**Instructions to follow**
Within the material below, find each line bearing the word "computer" and present it.

**Entries shown**
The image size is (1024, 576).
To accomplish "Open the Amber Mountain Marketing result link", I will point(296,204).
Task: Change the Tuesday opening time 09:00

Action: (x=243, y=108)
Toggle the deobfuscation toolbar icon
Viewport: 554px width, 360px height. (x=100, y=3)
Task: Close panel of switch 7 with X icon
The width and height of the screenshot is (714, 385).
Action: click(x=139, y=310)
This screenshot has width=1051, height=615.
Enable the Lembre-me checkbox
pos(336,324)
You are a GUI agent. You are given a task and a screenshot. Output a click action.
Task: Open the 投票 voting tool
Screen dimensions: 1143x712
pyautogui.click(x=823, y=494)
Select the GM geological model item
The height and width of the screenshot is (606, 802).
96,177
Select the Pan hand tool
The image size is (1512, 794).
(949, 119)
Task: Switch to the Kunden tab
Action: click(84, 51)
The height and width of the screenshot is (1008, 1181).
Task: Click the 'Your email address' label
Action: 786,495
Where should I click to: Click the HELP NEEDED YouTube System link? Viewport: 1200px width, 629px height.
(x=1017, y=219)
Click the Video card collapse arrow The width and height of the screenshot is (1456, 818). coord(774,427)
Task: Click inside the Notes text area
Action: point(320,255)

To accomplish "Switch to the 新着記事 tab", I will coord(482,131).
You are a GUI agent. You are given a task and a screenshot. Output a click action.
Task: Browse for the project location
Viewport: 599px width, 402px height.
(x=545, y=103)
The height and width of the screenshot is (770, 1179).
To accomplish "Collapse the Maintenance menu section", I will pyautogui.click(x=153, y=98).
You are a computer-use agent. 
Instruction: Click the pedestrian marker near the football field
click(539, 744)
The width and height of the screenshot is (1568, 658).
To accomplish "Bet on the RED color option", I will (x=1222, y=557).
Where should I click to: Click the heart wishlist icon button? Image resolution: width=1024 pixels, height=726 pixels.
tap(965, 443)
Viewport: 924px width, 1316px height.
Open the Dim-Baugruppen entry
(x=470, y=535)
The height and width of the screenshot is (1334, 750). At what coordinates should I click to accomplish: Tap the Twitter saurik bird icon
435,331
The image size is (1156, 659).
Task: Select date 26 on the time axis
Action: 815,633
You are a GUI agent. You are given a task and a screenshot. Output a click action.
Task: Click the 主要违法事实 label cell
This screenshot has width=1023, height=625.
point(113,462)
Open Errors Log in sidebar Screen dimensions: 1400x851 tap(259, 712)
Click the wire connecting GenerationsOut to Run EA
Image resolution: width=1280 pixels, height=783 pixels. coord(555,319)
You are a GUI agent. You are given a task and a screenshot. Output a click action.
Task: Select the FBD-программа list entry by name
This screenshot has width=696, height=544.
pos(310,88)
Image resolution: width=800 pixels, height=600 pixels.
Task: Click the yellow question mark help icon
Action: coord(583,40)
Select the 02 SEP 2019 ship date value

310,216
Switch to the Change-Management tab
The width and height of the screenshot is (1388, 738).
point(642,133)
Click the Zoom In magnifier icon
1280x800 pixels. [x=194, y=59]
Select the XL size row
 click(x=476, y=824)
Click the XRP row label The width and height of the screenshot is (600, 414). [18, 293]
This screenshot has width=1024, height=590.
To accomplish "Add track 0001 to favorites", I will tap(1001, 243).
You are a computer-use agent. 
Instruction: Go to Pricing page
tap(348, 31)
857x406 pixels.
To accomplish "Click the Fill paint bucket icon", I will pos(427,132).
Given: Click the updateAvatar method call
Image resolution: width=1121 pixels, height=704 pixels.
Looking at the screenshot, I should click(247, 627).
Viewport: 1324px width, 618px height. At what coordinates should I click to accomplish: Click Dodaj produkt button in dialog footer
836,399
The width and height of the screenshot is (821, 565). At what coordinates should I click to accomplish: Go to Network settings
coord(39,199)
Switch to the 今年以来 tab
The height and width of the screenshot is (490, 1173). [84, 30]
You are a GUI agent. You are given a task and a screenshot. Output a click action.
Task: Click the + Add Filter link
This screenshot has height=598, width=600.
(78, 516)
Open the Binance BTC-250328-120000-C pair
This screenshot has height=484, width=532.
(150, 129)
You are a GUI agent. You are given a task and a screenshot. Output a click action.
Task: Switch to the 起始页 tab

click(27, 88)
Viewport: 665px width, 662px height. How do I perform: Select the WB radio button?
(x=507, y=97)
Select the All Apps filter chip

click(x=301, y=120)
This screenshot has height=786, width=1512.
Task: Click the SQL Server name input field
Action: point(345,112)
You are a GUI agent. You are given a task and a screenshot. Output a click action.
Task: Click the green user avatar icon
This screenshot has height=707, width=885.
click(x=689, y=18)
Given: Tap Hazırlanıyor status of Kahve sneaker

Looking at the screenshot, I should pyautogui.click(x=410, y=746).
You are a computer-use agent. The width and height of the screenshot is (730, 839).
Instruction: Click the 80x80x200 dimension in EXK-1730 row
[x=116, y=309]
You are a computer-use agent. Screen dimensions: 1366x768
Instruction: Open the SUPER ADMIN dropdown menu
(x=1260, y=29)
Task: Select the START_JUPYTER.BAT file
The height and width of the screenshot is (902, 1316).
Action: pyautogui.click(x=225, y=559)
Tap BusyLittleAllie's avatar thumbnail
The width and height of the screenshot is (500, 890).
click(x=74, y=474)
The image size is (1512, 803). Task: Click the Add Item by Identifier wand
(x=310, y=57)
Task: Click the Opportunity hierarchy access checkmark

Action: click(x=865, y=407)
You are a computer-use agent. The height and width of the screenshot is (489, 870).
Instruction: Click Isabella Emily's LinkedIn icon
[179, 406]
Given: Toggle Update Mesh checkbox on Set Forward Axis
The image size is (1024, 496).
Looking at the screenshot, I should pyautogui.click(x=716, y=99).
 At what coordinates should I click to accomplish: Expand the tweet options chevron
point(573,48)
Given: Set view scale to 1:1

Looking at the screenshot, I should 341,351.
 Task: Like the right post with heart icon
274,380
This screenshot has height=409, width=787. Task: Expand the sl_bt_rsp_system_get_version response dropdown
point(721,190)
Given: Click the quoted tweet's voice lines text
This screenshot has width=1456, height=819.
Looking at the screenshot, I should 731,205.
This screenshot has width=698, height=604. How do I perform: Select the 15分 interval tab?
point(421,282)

**Written response**
You are a computer-use agent. 
You are a computer-use agent. 
You are a computer-use agent. The width and height of the screenshot is (730, 839).
You are a computer-use agent. Screen dimensions: 1366x768
You are a computer-use agent. The height and width of the screenshot is (489, 870).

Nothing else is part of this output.